• Work to complete: Could you repeat verbatim the lines of the listing below, starting at the line containing "click on Click" and continuing through the line containing "Looking at the", with nothing else?

• Input rows:

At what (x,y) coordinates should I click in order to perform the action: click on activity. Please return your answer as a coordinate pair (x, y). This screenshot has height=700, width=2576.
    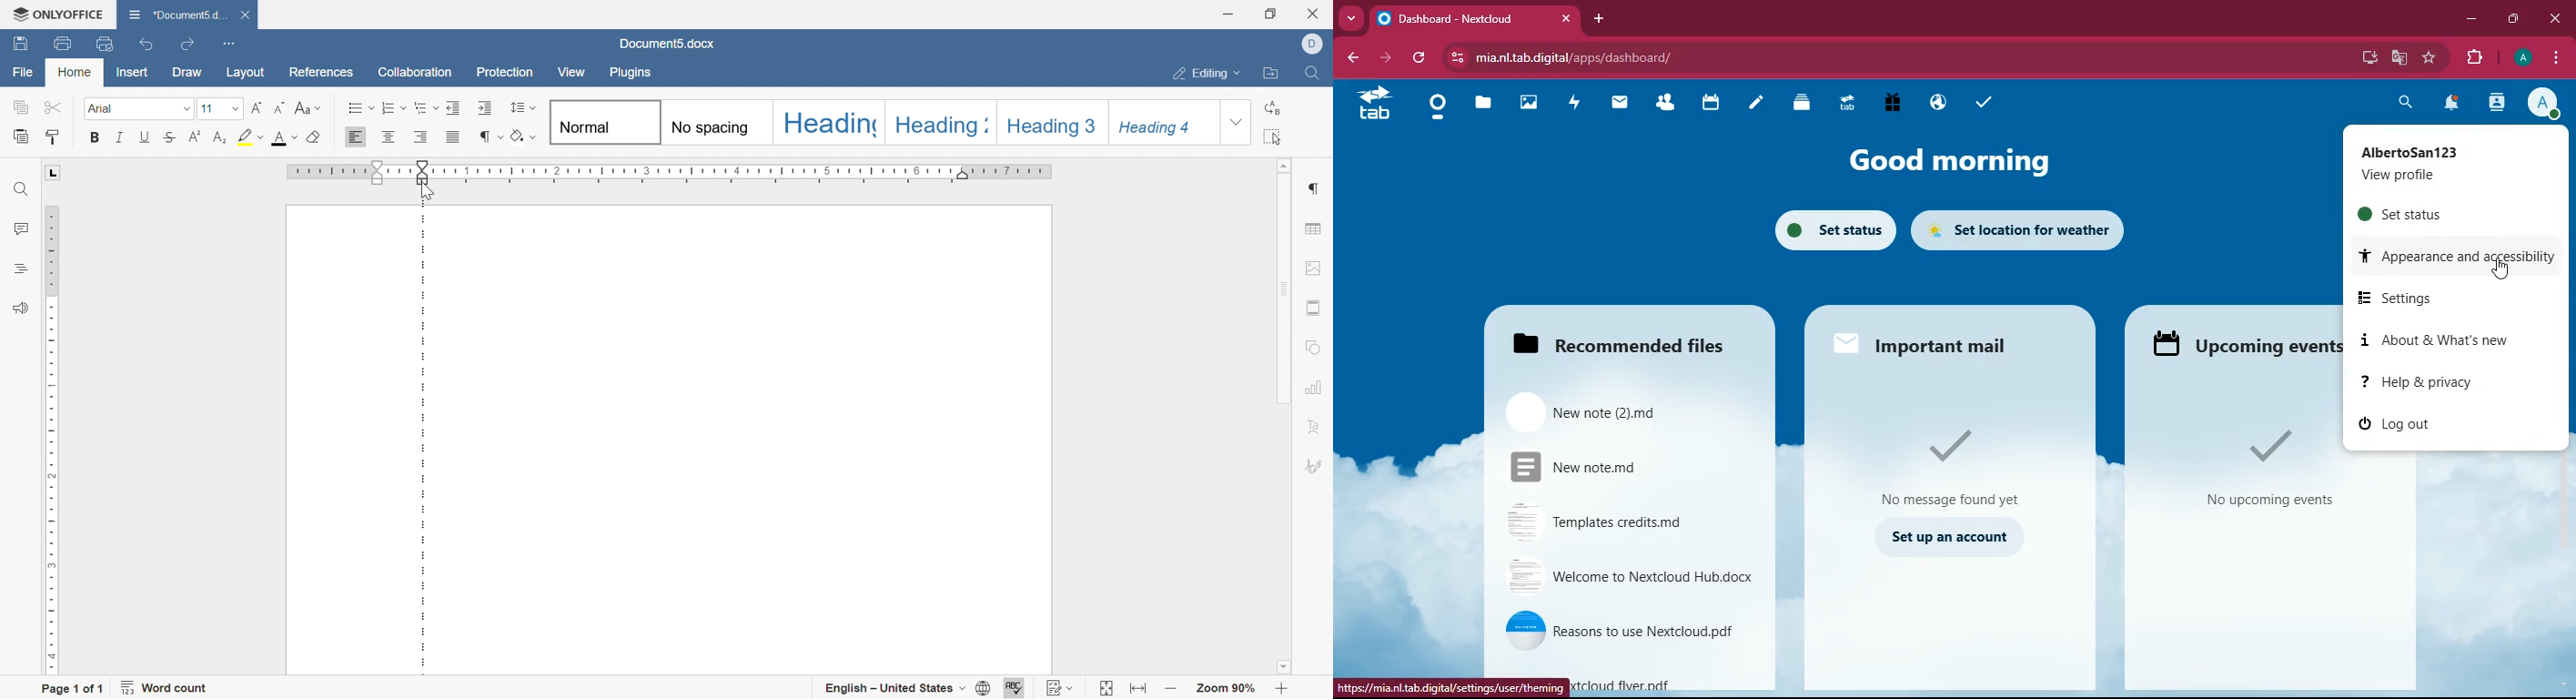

...

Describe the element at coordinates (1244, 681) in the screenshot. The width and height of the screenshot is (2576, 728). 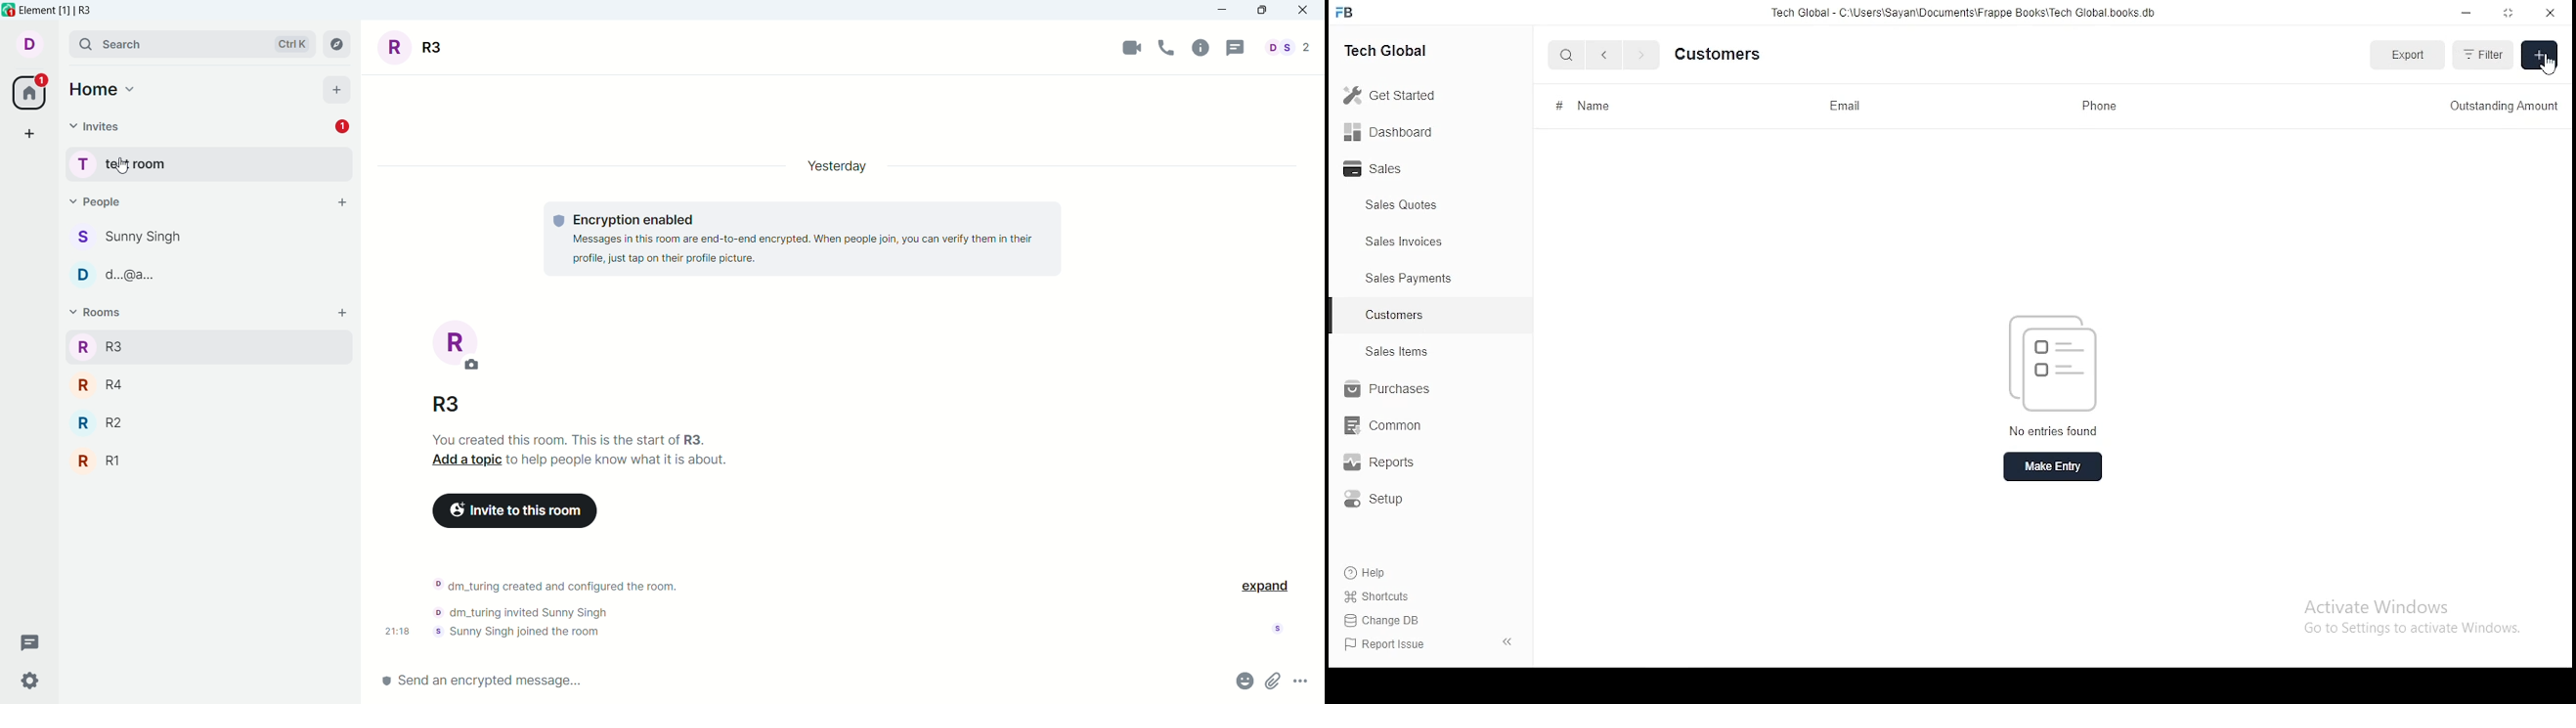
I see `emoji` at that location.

* * *

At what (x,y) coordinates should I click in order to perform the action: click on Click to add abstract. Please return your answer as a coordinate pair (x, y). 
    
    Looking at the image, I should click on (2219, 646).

• Reply to the task:
At what (x,y) coordinates should I click in order to perform the action: click on Click to add abstract. Please return your answer as a coordinate pair (x, y). 
    
    Looking at the image, I should click on (2219, 646).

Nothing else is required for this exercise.